[Start of Attachment]

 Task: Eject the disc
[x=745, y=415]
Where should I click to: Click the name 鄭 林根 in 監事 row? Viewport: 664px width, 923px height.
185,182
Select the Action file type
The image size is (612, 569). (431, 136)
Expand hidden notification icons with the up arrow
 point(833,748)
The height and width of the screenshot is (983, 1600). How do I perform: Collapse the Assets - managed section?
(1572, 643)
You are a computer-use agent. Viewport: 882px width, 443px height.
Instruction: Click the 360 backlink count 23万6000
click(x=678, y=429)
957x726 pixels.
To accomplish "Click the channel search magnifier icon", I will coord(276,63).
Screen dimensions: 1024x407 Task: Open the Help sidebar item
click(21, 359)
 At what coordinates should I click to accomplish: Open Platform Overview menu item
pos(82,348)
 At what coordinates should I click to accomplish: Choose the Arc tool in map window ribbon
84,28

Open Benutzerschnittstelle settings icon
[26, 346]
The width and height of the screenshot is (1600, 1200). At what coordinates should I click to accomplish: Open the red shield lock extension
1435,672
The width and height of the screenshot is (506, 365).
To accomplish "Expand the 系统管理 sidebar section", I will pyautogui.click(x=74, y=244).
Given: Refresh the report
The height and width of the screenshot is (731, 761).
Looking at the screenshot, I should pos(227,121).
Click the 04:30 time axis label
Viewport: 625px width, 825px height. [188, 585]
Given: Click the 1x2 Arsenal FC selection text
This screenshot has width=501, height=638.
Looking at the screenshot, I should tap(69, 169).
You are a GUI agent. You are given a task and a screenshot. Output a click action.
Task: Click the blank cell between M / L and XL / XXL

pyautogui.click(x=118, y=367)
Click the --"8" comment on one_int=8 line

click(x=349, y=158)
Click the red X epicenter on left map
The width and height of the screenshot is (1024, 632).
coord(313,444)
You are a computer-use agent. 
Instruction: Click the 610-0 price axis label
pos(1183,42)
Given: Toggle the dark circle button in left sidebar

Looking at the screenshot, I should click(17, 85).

[End of Attachment]

## PROBLEM TO SOLVE
Quote the data above in full, changing nothing.

## ANSWER TO THIS EXERCISE
 Task: Eject the disc
[x=745, y=415]
Where should I click to: Click the name 鄭 林根 in 監事 row? Viewport: 664px width, 923px height.
185,182
Select the Action file type
The image size is (612, 569). (431, 136)
Expand hidden notification icons with the up arrow
 point(833,748)
The height and width of the screenshot is (983, 1600). How do I perform: Collapse the Assets - managed section?
(1572, 643)
You are a computer-use agent. Viewport: 882px width, 443px height.
Instruction: Click the 360 backlink count 23万6000
click(x=678, y=429)
957x726 pixels.
To accomplish "Click the channel search magnifier icon", I will coord(276,63).
Screen dimensions: 1024x407 Task: Open the Help sidebar item
click(21, 359)
 At what coordinates should I click to accomplish: Open Platform Overview menu item
pos(82,348)
 At what coordinates should I click to accomplish: Choose the Arc tool in map window ribbon
84,28

Open Benutzerschnittstelle settings icon
[26, 346]
The width and height of the screenshot is (1600, 1200). At what coordinates should I click to accomplish: Open the red shield lock extension
1435,672
The width and height of the screenshot is (506, 365).
To accomplish "Expand the 系统管理 sidebar section", I will pyautogui.click(x=74, y=244).
Given: Refresh the report
The height and width of the screenshot is (731, 761).
Looking at the screenshot, I should pos(227,121).
Click the 04:30 time axis label
Viewport: 625px width, 825px height. [188, 585]
Given: Click the 1x2 Arsenal FC selection text
This screenshot has width=501, height=638.
Looking at the screenshot, I should tap(69, 169).
You are a GUI agent. You are given a task and a screenshot. Output a click action.
Task: Click the blank cell between M / L and XL / XXL

pyautogui.click(x=118, y=367)
Click the --"8" comment on one_int=8 line

click(x=349, y=158)
Click the red X epicenter on left map
The width and height of the screenshot is (1024, 632).
coord(313,444)
You are a computer-use agent. 
Instruction: Click the 610-0 price axis label
pos(1183,42)
Given: Toggle the dark circle button in left sidebar

Looking at the screenshot, I should click(17, 85).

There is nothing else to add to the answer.